3. More Efficient Vegetation Management
Utilities – especially transmission utilities in areas of high wildfire-risk – are in a constant struggle with nature to keep vegetation in-check that surrounds power lines and other assets. Failure risks outages, damage to assets and even a fire threat. A comprehensive digital twin won’t just incorporate the grid assets – a network of powerlines and pylons isolated on an otherwise blank screen – but the immediate surroundings too. This means local houses, roads, waterways and trees.
If the twin is enriched with vegetation data on factors such as the species, growth rate and health of a tree, then the utility can use it to assess the risk from any given twig or branch neighbouring one of its assets, and prioritise and dispatch vegetation management crews accordingly.
And with expansion planning, inspection and maintenance, the value here is less labor-intensive and more cost-effective decision making and planning – essential in an industry of tight margins and constrained resources. What’s more, the value only rises over time as feedback allows the utility to finesse the program.
4. Automated powerline inspection
Remember though, that to be maximally useful, a digital twin must be kept up to date. A larger utility might blanche at the resources required to not just to map and inspect the network once in order to build the twin, but update that twin at regular intervals.
However, digital twins are also an enabling technology for another technological step-change – automated powerline inspection.

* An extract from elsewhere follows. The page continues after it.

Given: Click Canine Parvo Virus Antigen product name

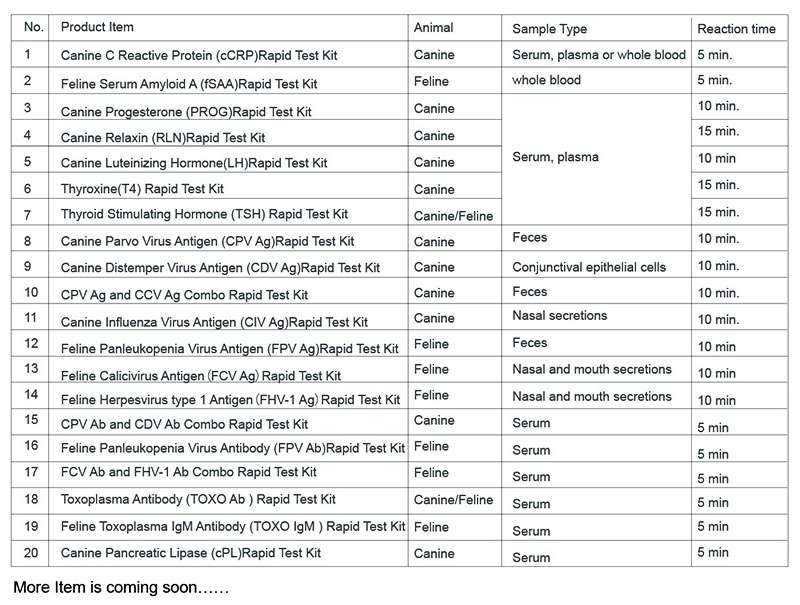Looking at the screenshot, I should [x=207, y=241].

Imagine a fleet of sensor-equipped drones empowered to fly the lines almost constantly, returning (automatically) only to recharge their batteries. Not only would such a set-up be far cheaper to operate than a comparable fleet of human inspectors, it could provide far more detail at far more regular intervals, facilitating all the above benefits of better planning, inspection, maintenance and vegetation management. Human inspectors could be reserved for non-routine interventions that really require their hard-earned expertise.
In this scenario, the digital twin provides he ‘map’ by which the drone can plan a route and navigate itself, in conjunction with its sensors.

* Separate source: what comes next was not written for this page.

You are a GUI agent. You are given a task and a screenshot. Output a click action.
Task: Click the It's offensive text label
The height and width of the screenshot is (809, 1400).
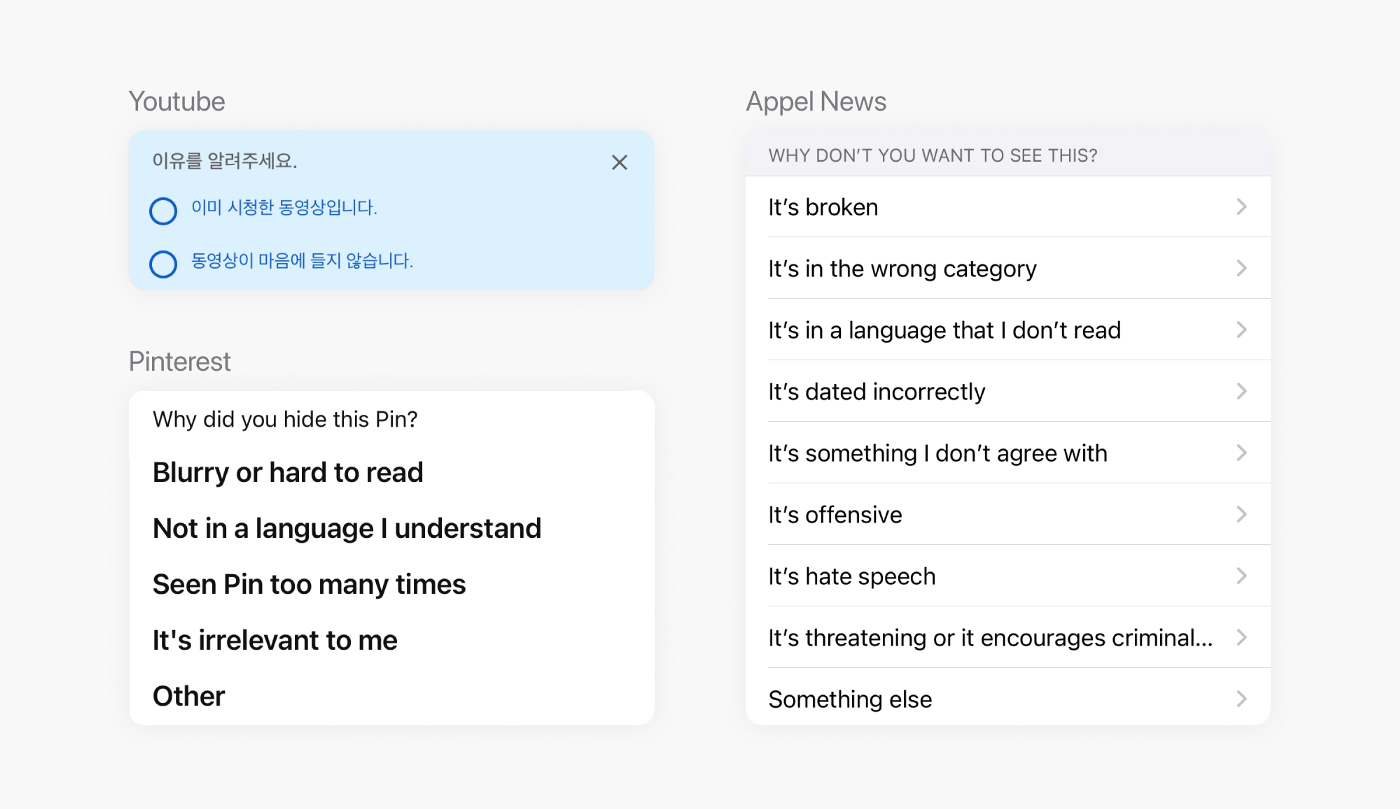pyautogui.click(x=835, y=515)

5. Improved Emergency Modelling and Faster Response
If the worst happens and emergency strikes, such as a wildfire or natural disaster, digital twins can again prove invaluable. The intricate, detailed understanding of the grid, assets and its surroundings that a digital twin gives is an element of order in a chaotic situation, and can guide the utility and emergency services alike in mounting an informed response.
And once again, the digital twin’s facility for ‘what-if’ scenario testing is especially useful for emergency preparedness. If a hurricane strikes at point X, what will be the effect on assets at point Y? If a downed pylon sparks a fire at point A, what residences are nearby and what does an evacuation plan look like?
6. Easier accommodation of external stakeholders
Finally, a digital twin can make lighter work of engaging with external stakeholders. The world doesn’t stand still, and a once blissfully-isolated powerline may suddenly find itself adjacent to a building site for a new building or road.
As well as planning for connection (see point 1), a digital twin takes the pain out of those processes that require interfacing with external stakeholders, such as maintenance contractors, arborists, trimming crews or local government agencies – the digital twin breaks down the silos between these groups and allows them to work from a single version of the truth – in future it could even be used as part of the bid process for contractors.
These six reasons for why digital twins will be indispensable to power T&D utilities are only the tip of the iceberg; the possibilities are endless given the constant advancement of data collection an analysis technology. No doubt these will invite even more questions – and we relish the challenge of answering them.